Your task
Exact reproductions of all the entries, please, and no pictures.
○ ○ ○ ○ ○ ○ ○
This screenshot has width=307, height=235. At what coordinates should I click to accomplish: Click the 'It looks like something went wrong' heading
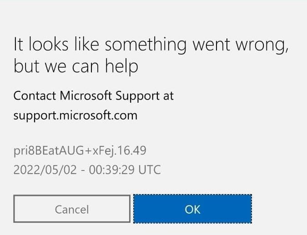click(151, 45)
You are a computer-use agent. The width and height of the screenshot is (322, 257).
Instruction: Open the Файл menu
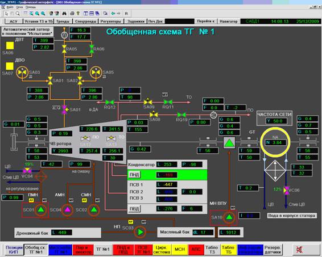tap(10, 7)
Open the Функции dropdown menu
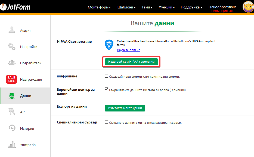The image size is (254, 157). 167,7
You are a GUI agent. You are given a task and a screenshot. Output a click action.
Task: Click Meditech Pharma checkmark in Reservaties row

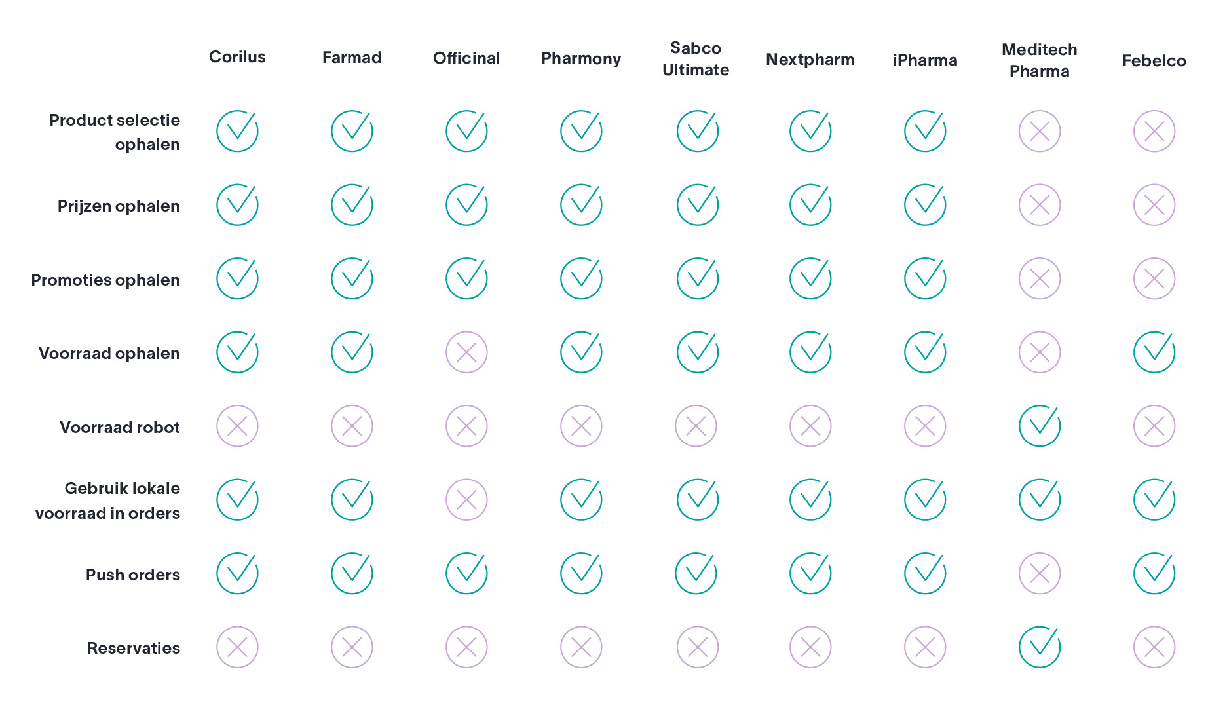point(1040,647)
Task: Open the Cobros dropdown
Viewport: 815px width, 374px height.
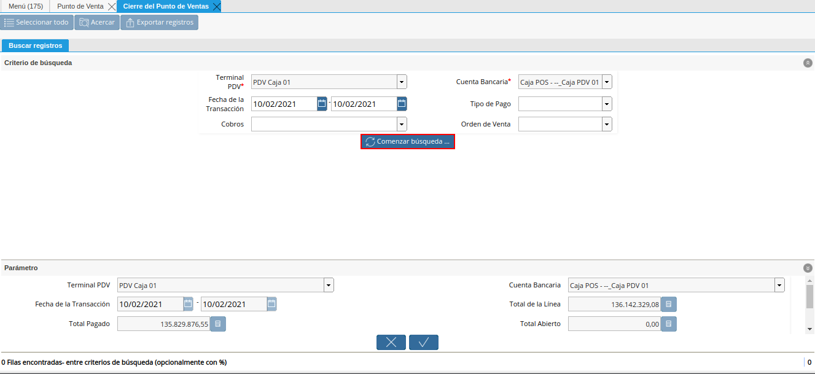Action: click(x=402, y=124)
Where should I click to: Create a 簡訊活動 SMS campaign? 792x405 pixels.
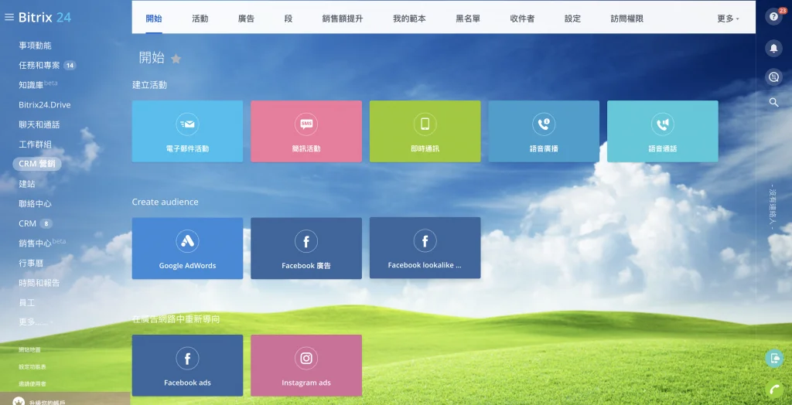[x=306, y=131]
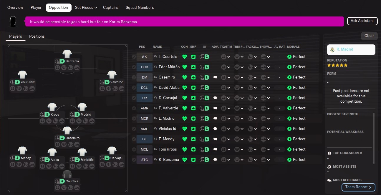Click David Alaba's sharpness thumbs-up icon

pos(193,88)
○ ○ ○ ○ ○ ○ ○
Answer box
This screenshot has width=307, height=235. At what coordinates should I click to accomplish: Click the 'It looks like something went wrong' heading
click(151, 45)
You are a computer-use agent. The width and height of the screenshot is (322, 257).
Instruction: Open the Файл menu
tap(10, 7)
Open the Функции dropdown menu
The image size is (254, 157). 167,7
You are a GUI agent. You are given a task and a screenshot. Output a click action.
Task: Click Meditech Pharma checkmark in Reservaties row

point(1040,647)
Task: Open the Cobros dropdown
Viewport: 815px width, 374px height.
Action: click(x=402, y=124)
Where should I click to: Create a 簡訊活動 SMS campaign? 792x405 pixels.
[x=306, y=131]
Click David Alaba's sharpness thumbs-up icon

pos(193,88)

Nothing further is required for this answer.